Das gefährliche Gift der Gewöhnungspolitik der Kanzlerin


Über dieses Thema habe ich ja schon öfter geschrieben:
https://autorenseite.wordpress.com/2019/07/21/politik-das-gefaehrliche-gift-der-gewoehnung/
Ich komme hier nochmals kurz darauf zurück:
Die Politik der Bundeskanzlerin beruht zu einem großen Teil darauf, dass das Volk an Zustände gewöhnt wird, die eigentlich nicht hingenommen werden dürften.

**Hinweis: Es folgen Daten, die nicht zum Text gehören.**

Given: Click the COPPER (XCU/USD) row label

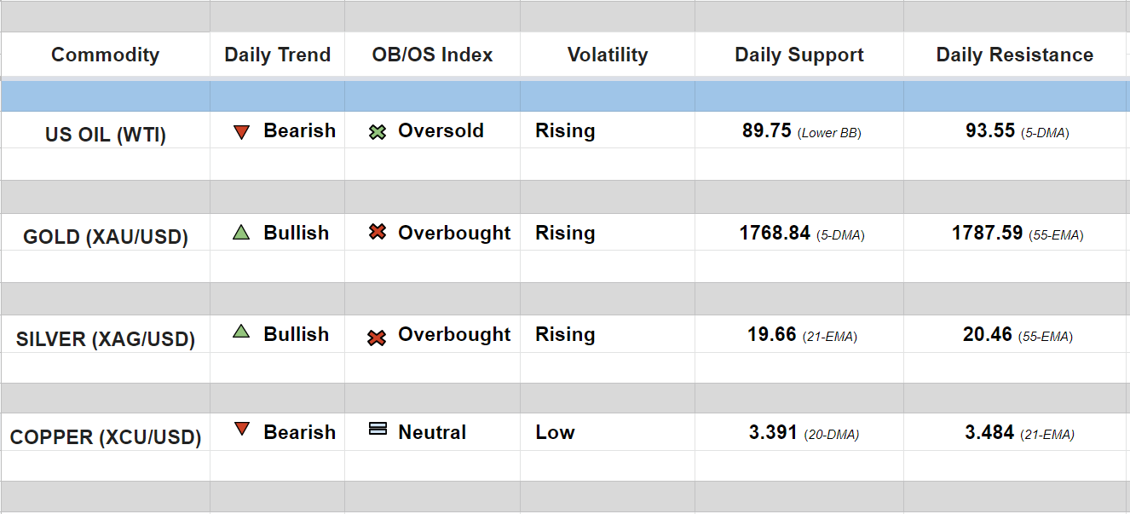Looking at the screenshot, I should point(105,437).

Die Null- oder Minuszinspolitik ist so ein Beispiel dafür, dass die Bürger langsam enteignet werden, um die Industrie mit Billigkrediten zu unterstützen. Zwar ist die EZB dafür verantwortlich, aber so etwas gäbe es nicht, wenn es nicht im Sinne der Kanzlerin wäre.

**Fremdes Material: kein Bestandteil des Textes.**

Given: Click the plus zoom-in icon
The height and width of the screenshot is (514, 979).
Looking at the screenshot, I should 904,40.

Ein anderes Beispiel ist die Rentenpolitik. Es gab schon einmal Zeiten, da hieß es: „Die Rente ist sicher!“ Aber dann stellte sich heraus, dass dies für sehr viele nur eine Rente auf Sozialhilfeniveau bedeutete. Und die Menschen machten sich Sorgen um ihr Leben im Alter – mit Recht, denn immer mehr Rentner sind gezwungen auch noch im hohen Alter zu arbeiten. Aber auch daran wurden die Menschen langsam gewöhnt: Eine neue Umfrage des Bundesverbands deutscher Banken hat gerade ergeben: Die Frage, wie komme ich über die Runden, wenn ich älter bin, beschäftigt die Menschen nicht mehr so wie vor einigen Jahren. Gewöhnung ist eben alles, besonders dann, wenn dieKanzlerin dem Volk beibringt, dass ihre Politik „alternativlos“ ist.